Uploader unsuitable for folders of numerous small files

I just tried an upload test case: 3.6 GB, 770 folders, ~ 10k files.

I found the uploading process ridiculously slow: The reason seems to be that, even with a queue size of 3, the transaction overhead of almost half a second per file applying for each and every kb-sized file results in an exponential slow-down rendering the current uploader unsuitable even for a folder containing a few hundred files.

output

(I know such a comparison doesn’t hold justice for Pydio but I feel I should mention that using direct-storage s3cmd/rclone/rsync/ftp/… we would not even have the time to read the file names being uploaded)

Uploader configuration

I don’t know how related to the S3 backend this is.
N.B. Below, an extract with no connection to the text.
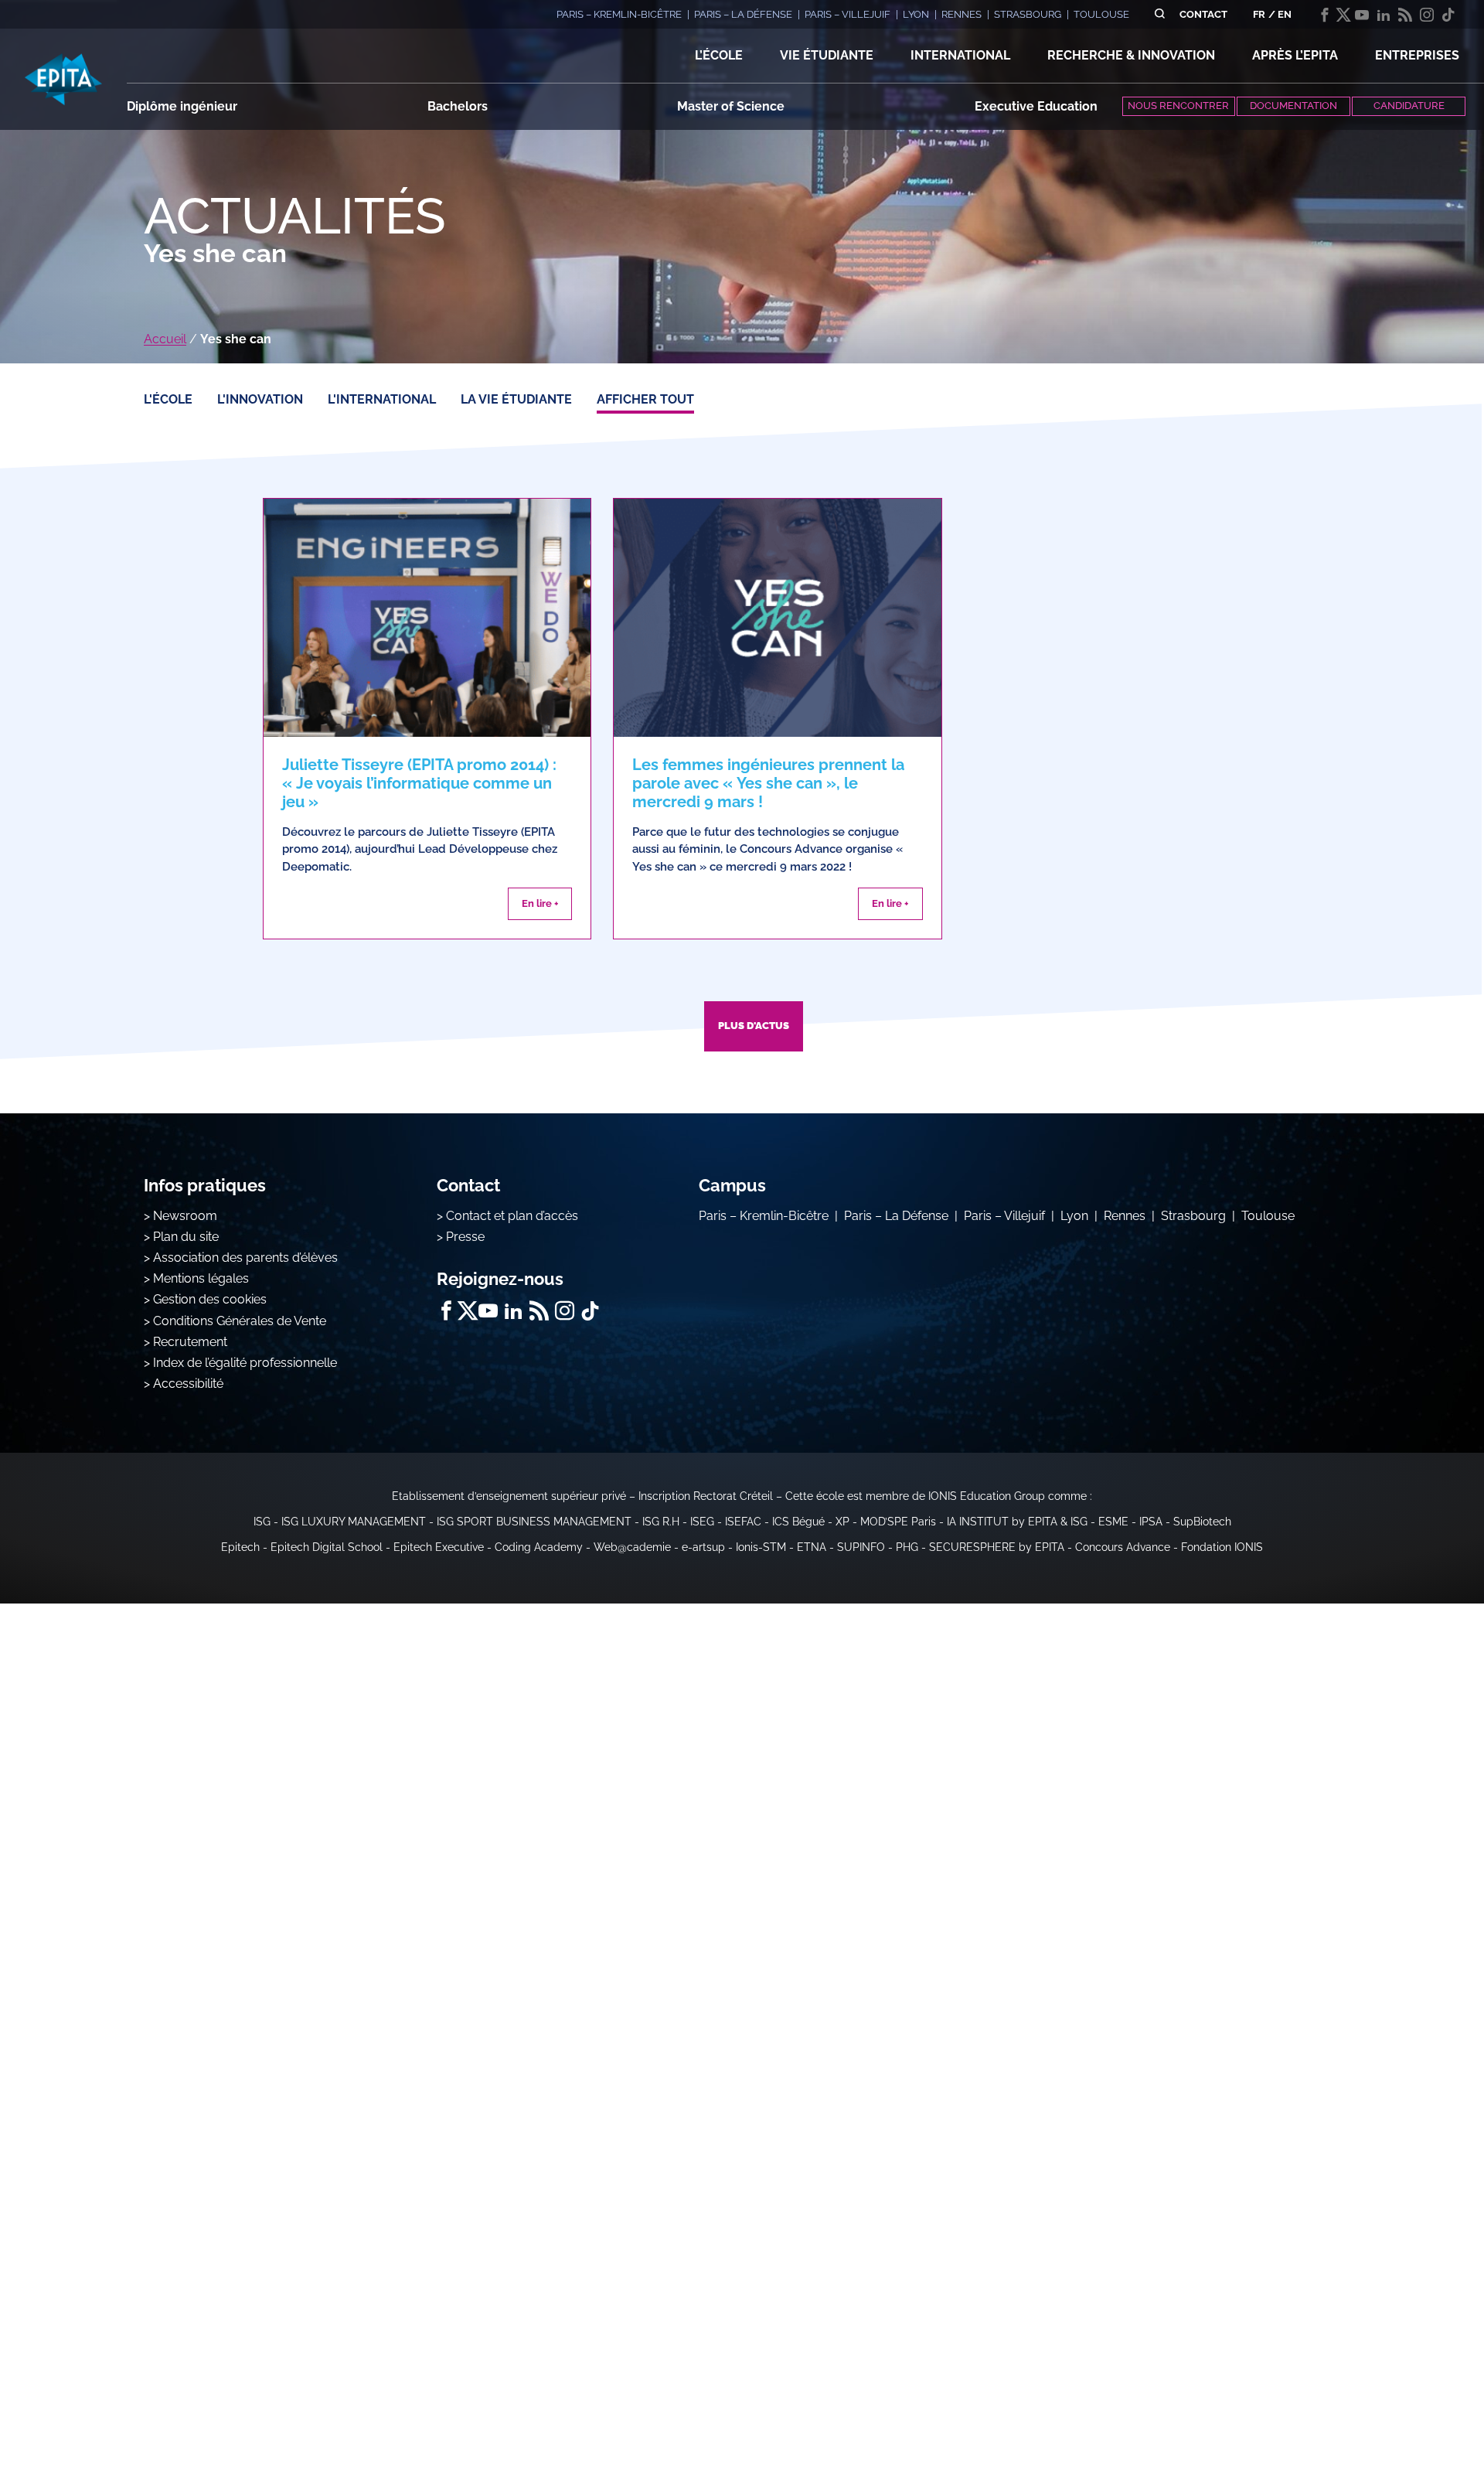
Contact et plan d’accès (512, 1215)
In the context of this test-case I found that the *upload would simply stop a definitive way with no chance to resume… with the Uncaught (in promise) invalid token console message after one of the uploads received an unexpected 403.

Like in "PutObjectPart has failed" (the S3 upload failure monster revival) - #4 by charles no trace of the 403 or any error got logged in the backend (with all the frustration this implies)

I think this case is related to the session expiring which, in my opinion, isn’t something that must happen under any condition: Ongoing uploads are sacred and must be preserved whatever the login-timeout policy is. Anyway, I’ll see if tweaking accessTokenLifespan works (as advised in Unable to upload big files - #2 by sam0204), but in that case that should definitely be added to the documentation given the number of threads created around this very issue.

hi again raf,

i’m not sure you are having the correct approach here. Did you try any other pure-http uploader to send 10k files on a server? Any success with that? I doubt it. This is clearly not “suitable” for that usecase.
The tools you are pointing at (s3cmd, rclone, rsync, ftp) are all using different protocols (or at least a clever dedicated binary client) that we just cannot re-invent in a silly, memory-limited browser.

Why not looking at the cells-client, CellsSync, or simply uploading a couple of archives with your biggest folders?

May i add :

It is. when uploading to s3 backend, we directly forward the http PUT to the backend, making the overall process naturally slower.

And :pray: please do not reply me that we could at least improve error logging :wink: ! I know, it’s true, but believe me i really doubt it would help to know more about the error in that case.

1 Like

This topic was automatically closed 60 days after the last reply. New replies are no longer allowed.